GIVEN INFORMATION:

=== Begin Enclosure ===

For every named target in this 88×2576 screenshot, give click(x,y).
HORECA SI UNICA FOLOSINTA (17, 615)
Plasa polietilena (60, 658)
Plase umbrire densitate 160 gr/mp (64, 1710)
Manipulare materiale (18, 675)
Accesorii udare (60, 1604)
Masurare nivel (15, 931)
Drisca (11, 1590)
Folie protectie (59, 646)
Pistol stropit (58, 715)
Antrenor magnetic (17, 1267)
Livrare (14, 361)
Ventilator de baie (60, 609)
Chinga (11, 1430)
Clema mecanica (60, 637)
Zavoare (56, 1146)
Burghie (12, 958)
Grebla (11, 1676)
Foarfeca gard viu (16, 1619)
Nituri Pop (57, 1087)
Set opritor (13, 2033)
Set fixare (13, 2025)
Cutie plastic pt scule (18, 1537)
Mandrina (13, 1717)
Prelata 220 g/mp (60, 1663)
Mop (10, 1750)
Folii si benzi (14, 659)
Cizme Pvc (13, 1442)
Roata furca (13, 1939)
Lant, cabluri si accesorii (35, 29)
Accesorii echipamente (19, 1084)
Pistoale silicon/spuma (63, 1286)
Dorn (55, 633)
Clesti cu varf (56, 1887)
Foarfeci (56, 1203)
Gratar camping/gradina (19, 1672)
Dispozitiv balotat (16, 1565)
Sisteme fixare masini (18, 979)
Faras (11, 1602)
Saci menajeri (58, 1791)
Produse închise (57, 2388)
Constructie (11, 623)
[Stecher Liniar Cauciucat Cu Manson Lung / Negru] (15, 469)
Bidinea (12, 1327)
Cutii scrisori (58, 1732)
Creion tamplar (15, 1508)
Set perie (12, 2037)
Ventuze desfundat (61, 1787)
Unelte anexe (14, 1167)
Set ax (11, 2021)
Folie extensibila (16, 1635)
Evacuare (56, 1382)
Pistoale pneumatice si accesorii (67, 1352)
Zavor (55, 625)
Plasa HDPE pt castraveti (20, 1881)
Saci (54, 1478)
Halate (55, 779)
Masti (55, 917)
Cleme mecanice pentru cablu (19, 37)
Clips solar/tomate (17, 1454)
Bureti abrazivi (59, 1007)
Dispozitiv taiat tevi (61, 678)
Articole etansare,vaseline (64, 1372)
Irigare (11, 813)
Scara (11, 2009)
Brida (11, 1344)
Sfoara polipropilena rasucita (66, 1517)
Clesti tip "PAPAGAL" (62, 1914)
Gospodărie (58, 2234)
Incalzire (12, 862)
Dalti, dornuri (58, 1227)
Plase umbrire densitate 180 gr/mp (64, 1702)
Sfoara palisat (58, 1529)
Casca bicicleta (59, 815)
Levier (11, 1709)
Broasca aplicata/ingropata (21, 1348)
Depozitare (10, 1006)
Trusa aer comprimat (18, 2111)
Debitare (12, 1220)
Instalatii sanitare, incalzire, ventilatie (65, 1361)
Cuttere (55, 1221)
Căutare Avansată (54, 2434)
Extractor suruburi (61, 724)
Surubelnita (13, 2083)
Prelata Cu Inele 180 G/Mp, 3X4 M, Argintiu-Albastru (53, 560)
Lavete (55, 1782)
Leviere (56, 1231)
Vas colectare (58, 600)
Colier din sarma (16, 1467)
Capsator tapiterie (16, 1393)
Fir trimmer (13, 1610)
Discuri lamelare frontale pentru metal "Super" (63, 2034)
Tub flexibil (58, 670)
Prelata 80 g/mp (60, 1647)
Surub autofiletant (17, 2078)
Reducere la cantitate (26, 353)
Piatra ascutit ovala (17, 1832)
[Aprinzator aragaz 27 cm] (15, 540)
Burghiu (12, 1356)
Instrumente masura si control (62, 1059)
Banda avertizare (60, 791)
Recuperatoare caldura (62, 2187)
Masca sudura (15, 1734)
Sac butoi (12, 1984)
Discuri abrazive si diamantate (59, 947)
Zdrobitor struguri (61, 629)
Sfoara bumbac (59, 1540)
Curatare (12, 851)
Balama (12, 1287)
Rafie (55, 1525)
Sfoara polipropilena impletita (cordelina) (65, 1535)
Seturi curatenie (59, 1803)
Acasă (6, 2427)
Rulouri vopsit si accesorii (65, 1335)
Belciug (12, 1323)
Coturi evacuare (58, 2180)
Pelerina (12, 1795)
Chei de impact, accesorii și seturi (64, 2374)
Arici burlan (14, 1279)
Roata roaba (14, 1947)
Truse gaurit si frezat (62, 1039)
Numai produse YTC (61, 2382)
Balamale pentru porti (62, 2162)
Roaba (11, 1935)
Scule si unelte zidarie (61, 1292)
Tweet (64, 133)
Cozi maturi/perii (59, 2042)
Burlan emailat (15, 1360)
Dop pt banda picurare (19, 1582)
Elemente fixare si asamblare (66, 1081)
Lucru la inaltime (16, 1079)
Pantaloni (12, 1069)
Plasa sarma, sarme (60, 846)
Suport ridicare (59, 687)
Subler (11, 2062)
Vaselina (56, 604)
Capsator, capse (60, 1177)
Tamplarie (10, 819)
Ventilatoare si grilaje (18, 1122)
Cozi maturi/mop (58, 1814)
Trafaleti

=== End Enclosure ===

Transcribe, exactly as written, all lines of the entries above from the first to the one containing "Debitare (12, 1220)", and no more.

OUTPUT OF THE TASK:
For every named target in this 88×2576 screenshot, give click(x,y).
HORECA SI UNICA FOLOSINTA (17, 615)
Plasa polietilena (60, 658)
Plase umbrire densitate 160 gr/mp (64, 1710)
Manipulare materiale (18, 675)
Accesorii udare (60, 1604)
Masurare nivel (15, 931)
Drisca (11, 1590)
Folie protectie (59, 646)
Pistol stropit (58, 715)
Antrenor magnetic (17, 1267)
Livrare (14, 361)
Ventilator de baie (60, 609)
Chinga (11, 1430)
Clema mecanica (60, 637)
Zavoare (56, 1146)
Burghie (12, 958)
Grebla (11, 1676)
Foarfeca gard viu (16, 1619)
Nituri Pop (57, 1087)
Set opritor (13, 2033)
Set fixare (13, 2025)
Cutie plastic pt scule (18, 1537)
Mandrina (13, 1717)
Prelata 220 g/mp (60, 1663)
Mop (10, 1750)
Folii si benzi (14, 659)
Cizme Pvc (13, 1442)
Roata furca (13, 1939)
Lant, cabluri si accesorii (35, 29)
Accesorii echipamente (19, 1084)
Pistoale silicon/spuma (63, 1286)
Dorn (55, 633)
Clesti cu varf (56, 1887)
Foarfeci (56, 1203)
Gratar camping/gradina (19, 1672)
Dispozitiv balotat (16, 1565)
Sisteme fixare masini (18, 979)
Faras (11, 1602)
Saci menajeri (58, 1791)
Produse închise (57, 2388)
Constructie (11, 623)
[Stecher Liniar Cauciucat Cu Manson Lung / Negru] (15, 469)
Bidinea (12, 1327)
Cutii scrisori (58, 1732)
Creion tamplar (15, 1508)
Set perie (12, 2037)
Ventuze desfundat (61, 1787)
Unelte anexe (14, 1167)
Set ax (11, 2021)
Folie extensibila (16, 1635)
Evacuare (56, 1382)
Pistoale pneumatice si accesorii (67, 1352)
Zavor (55, 625)
Plasa HDPE pt castraveti (20, 1881)
Saci (54, 1478)
Halate (55, 779)
Masti (55, 917)
Cleme mecanice pentru cablu (19, 37)
Clips solar/tomate (17, 1454)
Bureti abrazivi (59, 1007)
Dispozitiv taiat tevi (61, 678)
Articole etansare,vaseline (64, 1372)
Irigare (11, 813)
Scara (11, 2009)
Brida (11, 1344)
Sfoara polipropilena rasucita (66, 1517)
Clesti tip "PAPAGAL" (62, 1914)
Gospodărie (58, 2234)
Incalzire (12, 862)
Dalti, dornuri (58, 1227)
Plase umbrire densitate 180 gr/mp (64, 1702)
Sfoara palisat (58, 1529)
Casca bicicleta (59, 815)
Levier (11, 1709)
Broasca aplicata/ingropata (21, 1348)
Depozitare (10, 1006)
Trusa aer comprimat (18, 2111)
Debitare (12, 1220)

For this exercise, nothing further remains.